[Begin]
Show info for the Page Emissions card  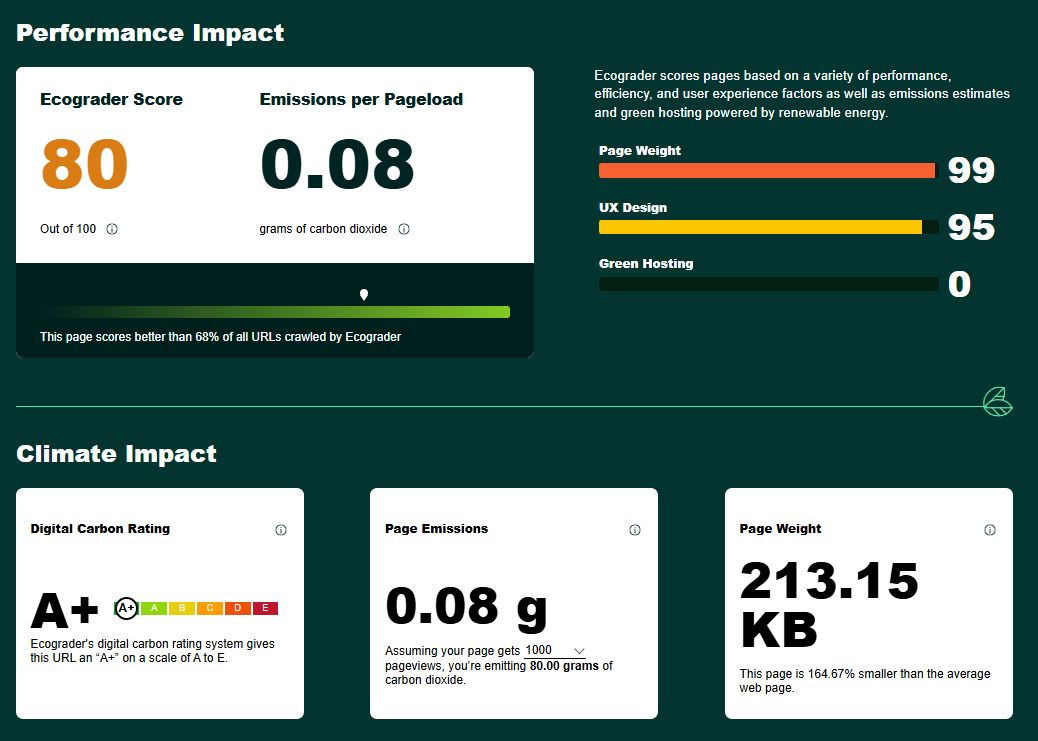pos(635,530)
[End]
[Begin]
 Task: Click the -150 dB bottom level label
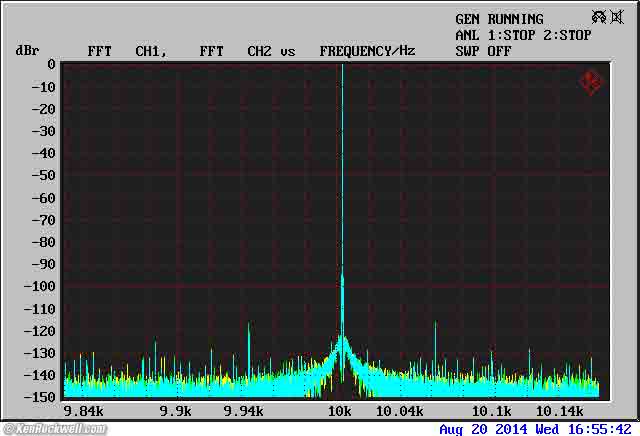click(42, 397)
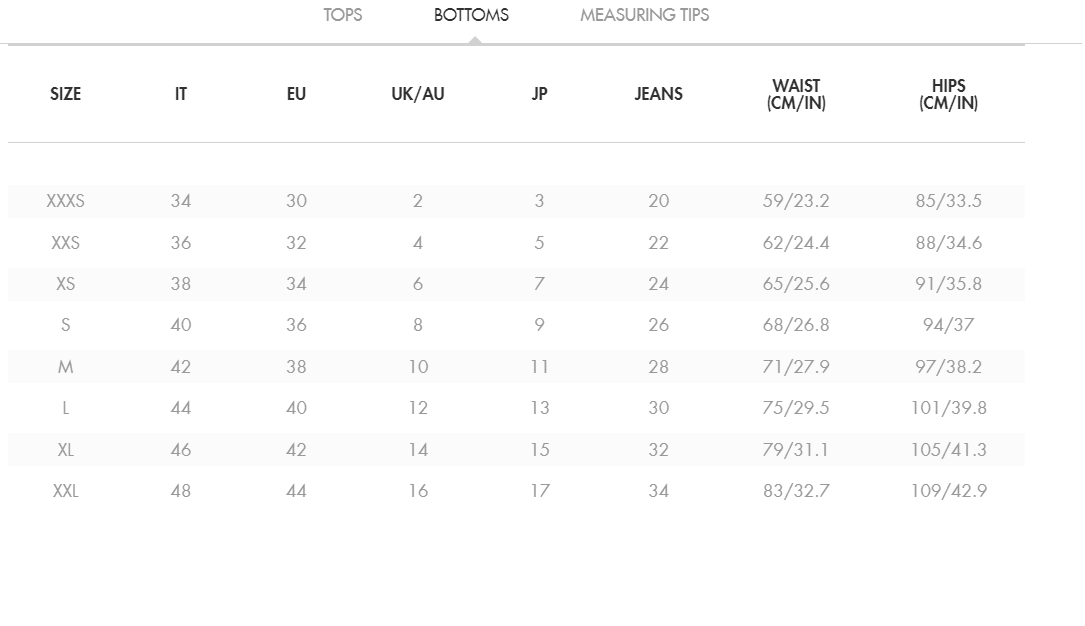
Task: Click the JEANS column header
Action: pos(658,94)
[End]
[Begin]
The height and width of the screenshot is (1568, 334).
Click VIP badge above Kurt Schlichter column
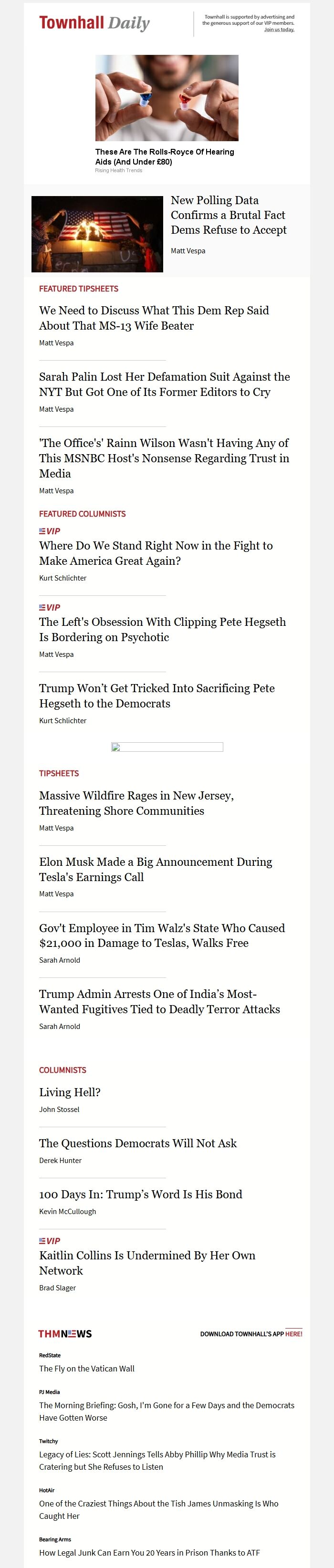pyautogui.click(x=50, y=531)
[End]
_Prompt_: Extract every line of the material that contains the string "column".

_Task answer_:
Task: Click the JEANS column header
Click VIP badge above Kurt Schlichter column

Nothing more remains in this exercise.